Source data
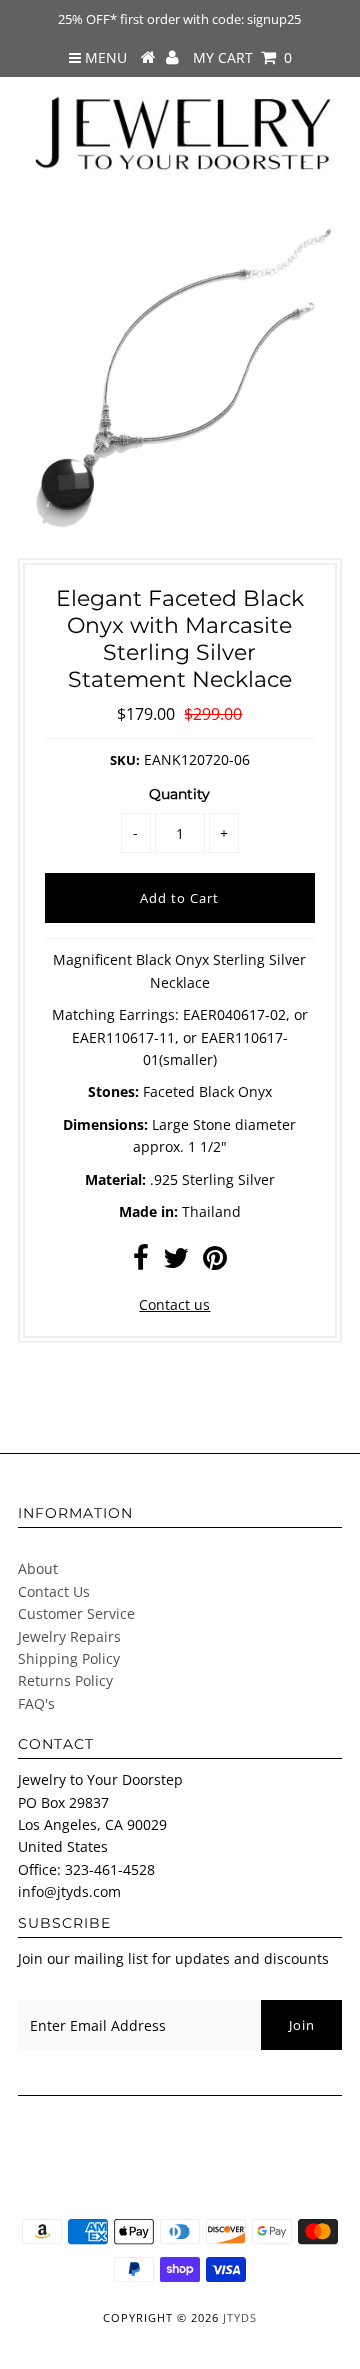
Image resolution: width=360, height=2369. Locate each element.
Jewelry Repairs (69, 1636)
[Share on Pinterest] (215, 1262)
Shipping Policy (69, 1658)
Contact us (174, 1304)
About (38, 1568)
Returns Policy (65, 1680)
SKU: (125, 760)
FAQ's (36, 1703)
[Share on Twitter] (176, 1262)
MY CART (242, 57)
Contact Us (54, 1591)
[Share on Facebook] (141, 1262)
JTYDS (240, 2317)
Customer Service (76, 1613)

What is expected: The response should contain every record above exactly as written, and none of the pictures.

Finished exercise:
Image resolution: width=360, height=2369. Locate each element.
Jewelry Repairs (69, 1636)
[Share on Pinterest] (215, 1262)
Shipping Policy (69, 1658)
Contact us (174, 1304)
About (38, 1568)
Returns Policy (65, 1680)
SKU: (125, 760)
FAQ's (36, 1703)
[Share on Twitter] (176, 1262)
MY CART (242, 57)
Contact Us (54, 1591)
[Share on Facebook] (141, 1262)
JTYDS (240, 2317)
Customer Service (76, 1613)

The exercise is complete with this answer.